Many invasions have been triggered by very small numbers of individuals (Simberloff, 2009); therefore, management and enforcement should act to safeguard against a similar invasion in the future by eliminating propagule pressure (Caffrey et al., 2014). One focus should be on containment of live alien species to minimize the risk of an accidental large-scale release of potential invaders. A second focus should be on educating wholesalers, retailers, home aquarists, and the public about the dangers to the ecosystem and economy of releasing unwanted pets into the environment. Release into the wild is potentially viewed as a favorable alternative to euthanasia for an unwanted pet, therefore, this education effort could be coupled with some form of buy-back program where unwanted pets can be traded back to a store or government agency as a humane and ecosystem-friendly option (Courtenay & Taylor, 1986; Courtenay & Stauffer, 1990; Duggan, Rixon & MacIsaac, 2006). A third focus should be on implementing penalties for violating regulations and incentives for following them to increase compliance (Furlong, 1991; Keane et al., 2008; Floerl, Inglis & Diettrich, 2016). Game theory dictates that cheating is a viable strategy, unless a combination of the (1) risk of getting caught and (2) the cost associated with getting caught is sufficiently great (Smith, 1982). If regulatory entities and aquarium trade stakeholders take the threat of biological invasions seriously, it should be possible to avoid another devastating invasion like the lionfish in the Atlantic.

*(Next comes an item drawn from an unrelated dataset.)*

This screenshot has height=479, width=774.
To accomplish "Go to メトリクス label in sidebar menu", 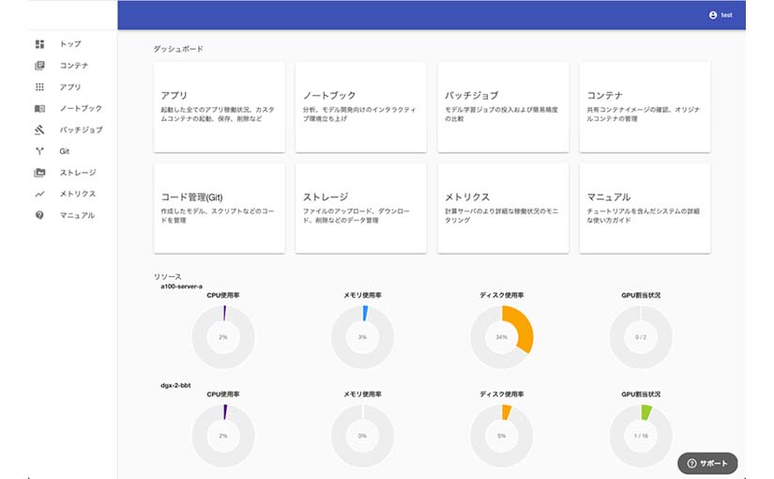I will point(78,193).
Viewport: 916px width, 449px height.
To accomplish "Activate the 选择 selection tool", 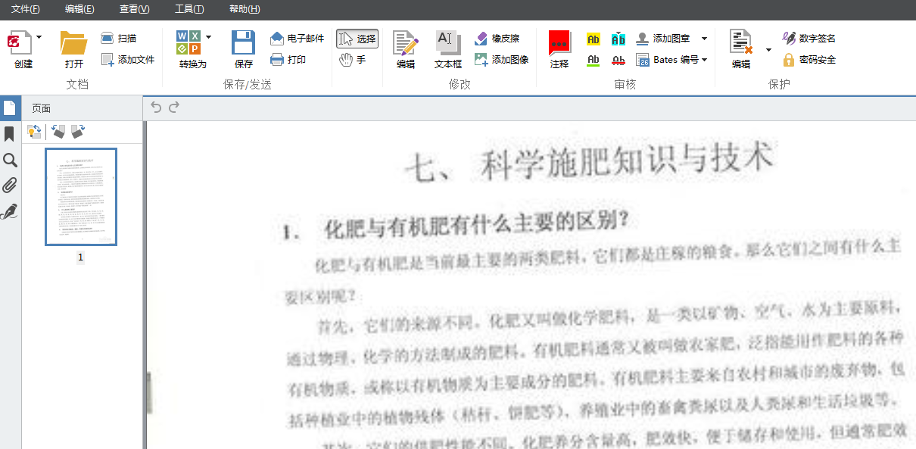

Two R code files are included the first: “model_functions.R” contains the code used to run the model as described here. The second “run_lionfish_colonizations.R” initializes the relevant data collected from the literature as described in the manuscript and runs the model for different source and destination populations.
Supplemental raw data—FASTA
This file contains mtDNA sequence data from the control region of Pterois volitans in the FASTA file format. Samples were obtained from Indonesia, the western North Atlantic, Caribbean, and Gulf of Mexico via GenBank (Freshwater et al., 2009; Betancur et al., 2011; Toledo-Hernández et al., 2014; Butterfield et al., 2015; Johnson et al., 2016).
Supplemental raw data—Arlequin
This file contains mtDNA sequence data from the control region of Pterois volitans in the Arelquin file format. Samples were obtained from Indonesia, the western North Atlantic, Caribbean, and Gulf of Mexico via GenBank (Freshwater et al., 2009; Betancur et al., 2011; Toledo-Hernández et al., 2014; Butterfield et al., 2015; Johnson et al., 2016).